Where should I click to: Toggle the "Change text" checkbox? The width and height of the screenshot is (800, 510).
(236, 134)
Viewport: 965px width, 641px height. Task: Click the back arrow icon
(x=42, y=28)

◆ ◆ ◆ ◆ ◆ ◆ ◆

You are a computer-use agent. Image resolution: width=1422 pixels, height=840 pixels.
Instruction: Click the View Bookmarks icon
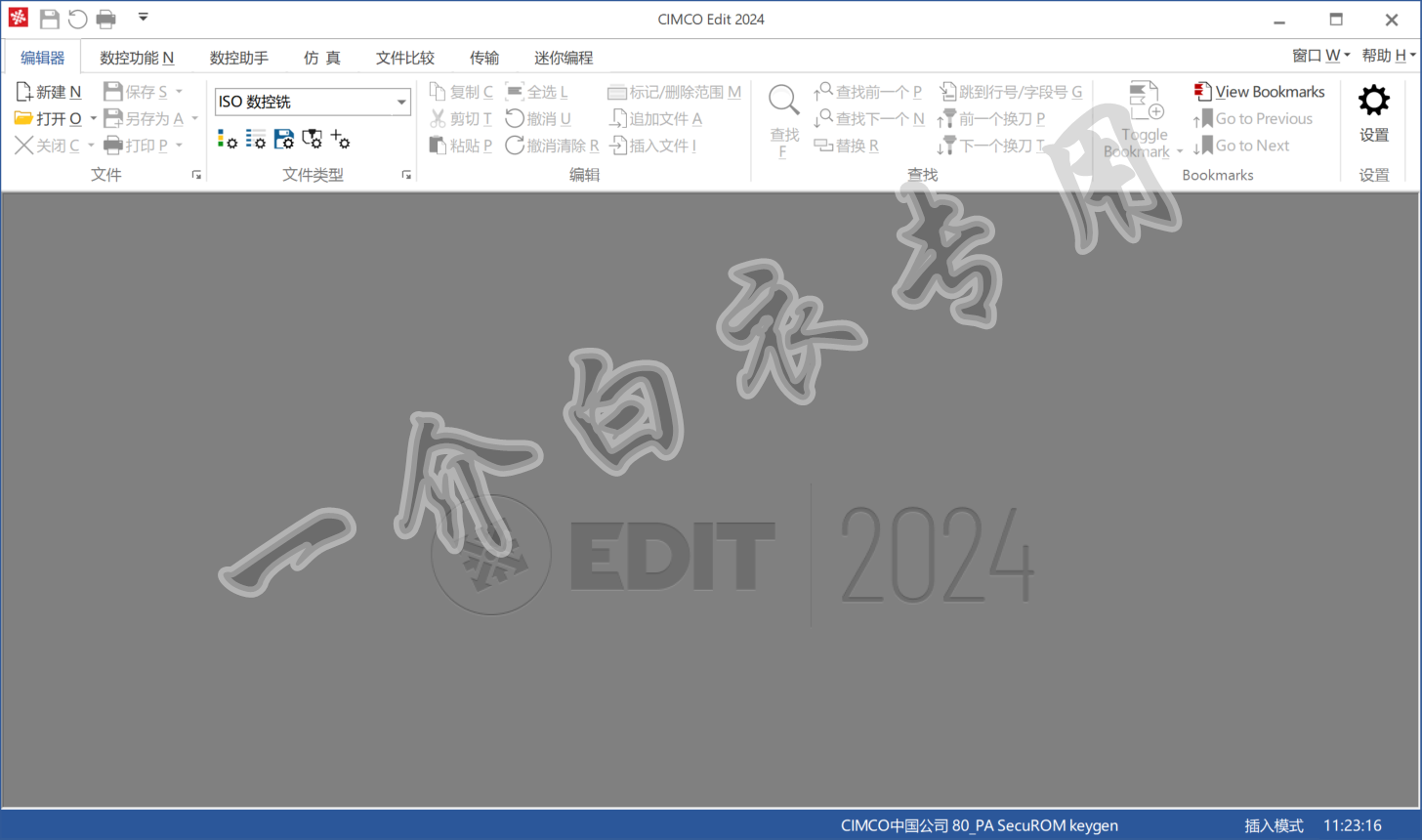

◆ ◆ ◆ ◆ ◆ ◆ ◆

__What this task involves__: From the material above, set down exactly the lines between the line holding "You are a computer-use" and the line holding "Instruction: Click the View Bookmarks icon", inclusive. Include nothing else.

__Task solution__:
You are a computer-use agent. Image resolution: width=1422 pixels, height=840 pixels.
Instruction: Click the View Bookmarks icon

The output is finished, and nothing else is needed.